General Climbing Discussion

Topic Date User
Angel of Pain, Castle Hill 15-Nov-2007 At 4:57:53 PM skip-skip
Message
Just for the record, I would like to clarify my position in case Eric was referring to what I said and was offended. Eric, we all have great respect for you over here and your routes have legendary status. I did not mean to accuse you of chipping AOP but I thought that in its present state (I was last on it five years ago) it is definitely not natural. Yes, there is some “comfortising” but also the interiors of the pockets are slightly sandy and lots of brushing could alter them over time. In my experience, the natural pockets at Castle Hill do not have sandy interiors.
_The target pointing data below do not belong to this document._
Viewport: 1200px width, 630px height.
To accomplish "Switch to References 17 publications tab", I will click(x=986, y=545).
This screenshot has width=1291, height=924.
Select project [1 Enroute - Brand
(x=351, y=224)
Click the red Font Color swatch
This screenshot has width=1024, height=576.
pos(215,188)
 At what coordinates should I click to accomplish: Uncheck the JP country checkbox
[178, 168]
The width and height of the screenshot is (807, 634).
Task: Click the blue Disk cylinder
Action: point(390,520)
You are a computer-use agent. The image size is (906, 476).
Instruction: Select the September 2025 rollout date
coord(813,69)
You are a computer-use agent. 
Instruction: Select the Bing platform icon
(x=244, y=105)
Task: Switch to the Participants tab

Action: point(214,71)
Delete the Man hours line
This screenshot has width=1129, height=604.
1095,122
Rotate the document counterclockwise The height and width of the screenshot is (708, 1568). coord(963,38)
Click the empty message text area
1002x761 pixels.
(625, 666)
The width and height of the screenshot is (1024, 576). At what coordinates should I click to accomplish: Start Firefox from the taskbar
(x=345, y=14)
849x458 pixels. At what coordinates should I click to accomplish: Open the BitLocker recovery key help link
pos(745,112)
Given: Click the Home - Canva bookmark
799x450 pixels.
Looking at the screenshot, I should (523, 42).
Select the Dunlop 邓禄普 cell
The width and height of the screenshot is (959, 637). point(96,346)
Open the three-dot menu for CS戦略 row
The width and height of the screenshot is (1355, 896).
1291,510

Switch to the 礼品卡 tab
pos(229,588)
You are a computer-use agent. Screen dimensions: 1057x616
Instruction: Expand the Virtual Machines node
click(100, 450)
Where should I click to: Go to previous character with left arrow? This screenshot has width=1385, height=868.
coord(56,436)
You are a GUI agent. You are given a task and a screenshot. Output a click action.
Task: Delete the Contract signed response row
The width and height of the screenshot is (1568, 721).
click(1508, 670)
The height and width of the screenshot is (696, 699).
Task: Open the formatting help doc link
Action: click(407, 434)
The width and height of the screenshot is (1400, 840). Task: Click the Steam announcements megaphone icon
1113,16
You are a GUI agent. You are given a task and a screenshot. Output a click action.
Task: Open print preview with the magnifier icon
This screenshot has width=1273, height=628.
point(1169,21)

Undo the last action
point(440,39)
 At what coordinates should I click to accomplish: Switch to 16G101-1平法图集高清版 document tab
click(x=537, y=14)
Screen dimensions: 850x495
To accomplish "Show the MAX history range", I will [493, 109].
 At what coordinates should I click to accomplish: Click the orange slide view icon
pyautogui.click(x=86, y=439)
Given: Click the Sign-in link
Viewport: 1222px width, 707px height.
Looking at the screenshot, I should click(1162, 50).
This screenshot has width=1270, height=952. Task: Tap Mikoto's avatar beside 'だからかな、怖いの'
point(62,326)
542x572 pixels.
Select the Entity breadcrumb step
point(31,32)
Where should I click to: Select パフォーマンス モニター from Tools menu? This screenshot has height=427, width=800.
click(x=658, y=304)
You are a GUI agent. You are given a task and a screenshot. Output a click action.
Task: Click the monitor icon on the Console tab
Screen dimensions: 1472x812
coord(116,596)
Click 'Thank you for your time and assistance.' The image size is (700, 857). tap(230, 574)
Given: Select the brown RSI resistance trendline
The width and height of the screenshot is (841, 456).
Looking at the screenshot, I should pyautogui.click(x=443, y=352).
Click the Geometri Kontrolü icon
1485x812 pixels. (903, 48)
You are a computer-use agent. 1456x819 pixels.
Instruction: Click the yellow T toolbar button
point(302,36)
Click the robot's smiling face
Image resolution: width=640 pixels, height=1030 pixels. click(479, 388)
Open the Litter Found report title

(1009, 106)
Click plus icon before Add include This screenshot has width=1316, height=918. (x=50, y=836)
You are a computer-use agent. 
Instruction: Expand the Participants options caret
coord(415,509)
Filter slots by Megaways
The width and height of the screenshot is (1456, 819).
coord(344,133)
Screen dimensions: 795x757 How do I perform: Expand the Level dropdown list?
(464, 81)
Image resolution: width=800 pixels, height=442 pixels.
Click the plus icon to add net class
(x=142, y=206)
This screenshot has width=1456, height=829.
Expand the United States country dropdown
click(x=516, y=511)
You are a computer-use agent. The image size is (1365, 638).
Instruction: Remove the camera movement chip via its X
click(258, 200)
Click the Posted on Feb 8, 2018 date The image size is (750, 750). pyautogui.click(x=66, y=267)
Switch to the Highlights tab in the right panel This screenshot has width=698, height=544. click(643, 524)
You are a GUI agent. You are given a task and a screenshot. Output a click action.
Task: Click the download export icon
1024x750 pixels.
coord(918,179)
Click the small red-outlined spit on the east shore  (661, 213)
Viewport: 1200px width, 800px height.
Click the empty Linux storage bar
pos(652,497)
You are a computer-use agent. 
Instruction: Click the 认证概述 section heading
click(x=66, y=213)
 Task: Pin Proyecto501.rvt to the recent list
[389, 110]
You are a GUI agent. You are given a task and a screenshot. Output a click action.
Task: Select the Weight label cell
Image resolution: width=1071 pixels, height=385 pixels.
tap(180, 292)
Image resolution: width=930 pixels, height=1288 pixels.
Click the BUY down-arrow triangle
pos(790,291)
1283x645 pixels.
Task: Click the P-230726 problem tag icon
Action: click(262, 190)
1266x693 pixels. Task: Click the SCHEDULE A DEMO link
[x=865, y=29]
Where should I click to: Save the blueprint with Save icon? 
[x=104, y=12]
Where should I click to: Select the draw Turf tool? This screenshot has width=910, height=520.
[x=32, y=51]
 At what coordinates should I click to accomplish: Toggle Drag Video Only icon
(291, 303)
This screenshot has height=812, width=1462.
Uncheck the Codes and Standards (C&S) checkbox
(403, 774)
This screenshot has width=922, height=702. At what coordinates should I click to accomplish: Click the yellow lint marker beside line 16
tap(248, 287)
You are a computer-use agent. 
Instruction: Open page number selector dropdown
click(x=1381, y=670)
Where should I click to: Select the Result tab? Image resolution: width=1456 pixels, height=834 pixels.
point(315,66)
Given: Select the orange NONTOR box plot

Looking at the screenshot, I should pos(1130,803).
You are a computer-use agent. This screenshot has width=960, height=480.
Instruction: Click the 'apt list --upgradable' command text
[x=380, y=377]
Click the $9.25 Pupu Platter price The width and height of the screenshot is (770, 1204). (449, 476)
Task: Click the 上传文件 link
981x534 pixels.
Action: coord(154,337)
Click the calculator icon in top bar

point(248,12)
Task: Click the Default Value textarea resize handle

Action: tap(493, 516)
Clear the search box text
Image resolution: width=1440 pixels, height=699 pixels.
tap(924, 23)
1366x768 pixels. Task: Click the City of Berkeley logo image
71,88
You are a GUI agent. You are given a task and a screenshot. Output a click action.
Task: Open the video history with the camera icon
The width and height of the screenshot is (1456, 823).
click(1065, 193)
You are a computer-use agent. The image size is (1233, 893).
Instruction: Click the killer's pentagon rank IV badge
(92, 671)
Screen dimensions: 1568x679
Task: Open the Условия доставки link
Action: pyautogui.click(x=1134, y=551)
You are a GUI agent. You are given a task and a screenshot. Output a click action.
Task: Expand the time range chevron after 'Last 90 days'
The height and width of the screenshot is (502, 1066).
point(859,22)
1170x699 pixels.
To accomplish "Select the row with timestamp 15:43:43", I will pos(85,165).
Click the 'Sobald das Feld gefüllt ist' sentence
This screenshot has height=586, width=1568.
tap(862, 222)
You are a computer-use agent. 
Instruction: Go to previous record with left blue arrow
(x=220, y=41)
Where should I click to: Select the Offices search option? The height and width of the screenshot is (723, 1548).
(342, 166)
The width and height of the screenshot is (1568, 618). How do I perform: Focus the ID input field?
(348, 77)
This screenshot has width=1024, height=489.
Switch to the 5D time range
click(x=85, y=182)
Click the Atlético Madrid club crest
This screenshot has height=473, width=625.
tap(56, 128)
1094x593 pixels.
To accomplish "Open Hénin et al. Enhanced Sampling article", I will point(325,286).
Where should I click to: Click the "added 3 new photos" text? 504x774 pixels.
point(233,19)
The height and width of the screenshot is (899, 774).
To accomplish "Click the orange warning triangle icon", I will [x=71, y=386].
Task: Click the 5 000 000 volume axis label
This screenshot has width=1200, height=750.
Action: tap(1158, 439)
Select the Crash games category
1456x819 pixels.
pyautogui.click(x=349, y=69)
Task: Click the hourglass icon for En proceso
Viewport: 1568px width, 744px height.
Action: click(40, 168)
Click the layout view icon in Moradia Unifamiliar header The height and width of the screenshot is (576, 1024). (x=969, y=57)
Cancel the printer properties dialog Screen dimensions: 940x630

I am going to stick my neck out, however, and make some theoretical comments about chipping as it refers to what has been said on this post. I disagree with Cragrat that because the top mantle (the “harder” section) was not chipped therefore the bottom is not chipped. Chipping, or comfortising, is not necessarily done to make something easier, merely to connect climbing possibilities in a general sense. It becomes a really grey area trying to define the cut-off point for what “good” or “acceptable” chipping is and what is not. Eric has just said that sharp edges were removed to stop him cutting himself up and I would think that is fine. It gets done all the time when a new route is prepared. “Loose” rock is knocked off; holds are “cleaned” of dirt etc. That’s how the climbing possibility is created and I don’t think it’s much of a jump to alter things a bit more to your liking. Which, let’s be honest, is what the motivation generally is. There are precedents here in Australia that I know and, I am sure, overseas as well. No More Gaps, at Thompsons Point, has a break filled in to force a sequence and the infamous Mechanical Animals, at Boronia Point, also had an unapproved sequence removed! Even if a route is significantly altered it doesn’t necessarily detract from it. The notorious prosthetic hold on Punks in the Gym hasn’t really tarnished the reputation of the climb or people who have climbed it.